Kita mungkin kecewa terhadap diri sendiri sewaktu kita berbuat dosa. Namun,
kita dapat pulih jika kita mengambil tindakan yang benar dan tegas serta maju
terus. Untuk itu mari kita coba berdamai dengan hati kita…
Ketika kecewa, kita kadang tak mampu berpikir jernih dan
menerimanya begitu saja. Namun pada akhirnya kita selalu dihadapkan pada
hikmah-hikmah akan kecewa tersebut. Tak jarang ketika seorang kikir kehilangan
hartanya, ia akan segera introspeksi diri dan menyadari bahwa dalam hartanya
ada hak orang lain. Seorang suami yang telah menelantarkan keluarganya, suatu
ketika akan menangis menyadari kekeliruannya. Tak jarang pula ketika seorang isteri
yang mengaku khilaf dan telah menyia-nyiakan suaminya demi hal lain dengan berselingkuh.
Khianat selingkuh itu biasanya karena dorongan syahwatnya yang tak terbendung untuk
ditiduri oleh lelaki lain. Sangat bejat memang perbuatannya, tapi yakinlah
bahwa suatu saat dia akan sadar, menyesali dirinya yang sudah bernoda najis. Ketahuilah,
tidak ada hasil yang baik dari perbuatan selingkuh, hanya petualangan birahi
syahwat belaka. Akhirnya, pada suatu waktu dia akan tobat dan memperbaiki diri,
walaupun akan berbeban penyesalan yang kadangkala pilu.
Ada banyak penyebab
kekecewaan.
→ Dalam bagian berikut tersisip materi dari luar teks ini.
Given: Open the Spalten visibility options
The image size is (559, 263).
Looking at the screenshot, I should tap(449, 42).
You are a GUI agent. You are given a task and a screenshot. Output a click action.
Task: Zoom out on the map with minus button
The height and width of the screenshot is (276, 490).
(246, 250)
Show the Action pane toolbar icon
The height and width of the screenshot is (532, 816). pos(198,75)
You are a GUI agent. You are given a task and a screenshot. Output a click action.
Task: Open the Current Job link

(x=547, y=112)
Bagaimana caranya agar hal-hal itu tidak sampai merampas
kebahagiaan kita? Oleh karenanya jangan terlalu memanjakan perasaan. Selalu
yakin bahwa Allah Swt tengah memberi bimbingan untuk kehidupan yang lebih baik.
Tuhan tentu menyelipkan makna di segala peristiwa yang kita alami. Maka
serahkanlah bagian dari skenario Tuhan tersebut dan berdoa semoga kita bisa
segera melalui dan berdamai dengannya.
Emosi ketika merasa kecewa
bisa kita redam dengan tak mengungkit-ungkitnya. Misalnya ketika kita
kehilangan sesuatu barang berharga, selain bertindak untuk mencari, alangkah
lebih baik kita tidak tidak larut untuk terus membicarakan dan mengeluhkannya.
Sebab, dengan berkeluh-kesah saja barang tersebut tak akan kembali dan bukan
tak mungkin kita malah akan larut dalam kesedihan. Kadang kita mesti
menetralisir emosi dan pikiran, barulah kita siap untuk memaafkan keadaan dan
berdamai dengan takdir Tuhan.
Waktu selalu
menyediakan diri untuk kita tangisi pada saat kehilangan. Kesedihan dan rasa
kecewa akan merongrong kita. Namun jangan terlalu terbuai dengan duka tersebut,
sebab toh kita masih memiliki detik-detik ke depan yang masih penuh harapan.
Cukuplah kesedihan itu hanya bersifat sementara, selanjutnya kita masih punya
target-target hidup. Semua target itu lebih memerlukan perhatian kita dibanding
dengan kesedihan yang menguras segalanya. Dan kembalilah menyibukkan diri
dengan kegiatan dan orang-orang sekitar, demi kehidupan lebih baik ke depan.
Sebelum memaafkan
orang maupun keadaan, berusahalah memaafkan diri sendiri. Perasaan negatif yang
memenuhi hati ketika kecewa justru akan membangkitkan rasa perih dan kehancuran.
Maafkan diri sendiri, terima kenyataan dan undang perasaan positif. Ada saatnya
waktu menyembuhkan segala luka akibat kecewa. Ketika kekecewaan tersebut telah
pulih, buka diri dengan dunia dan pergaulan lebih luas. Kembali menjalin relasi
dan menyibukkan diri, barangkali tak hanya di dunia nyata namun juga bias di
dunia maya.
Jika tidak siap
berhadapan kembali dengan kesedihan, jangan dulu terpancing dengan kisah masa lalu
yang pahit. Mari berdamai dengan keadaan, mari berdamai dengan hati. Alangkah
baiknya untuk itu kita simak quote dari Paulo Coelho berikut: “Make peace with
your past so it won’t destroy your present.”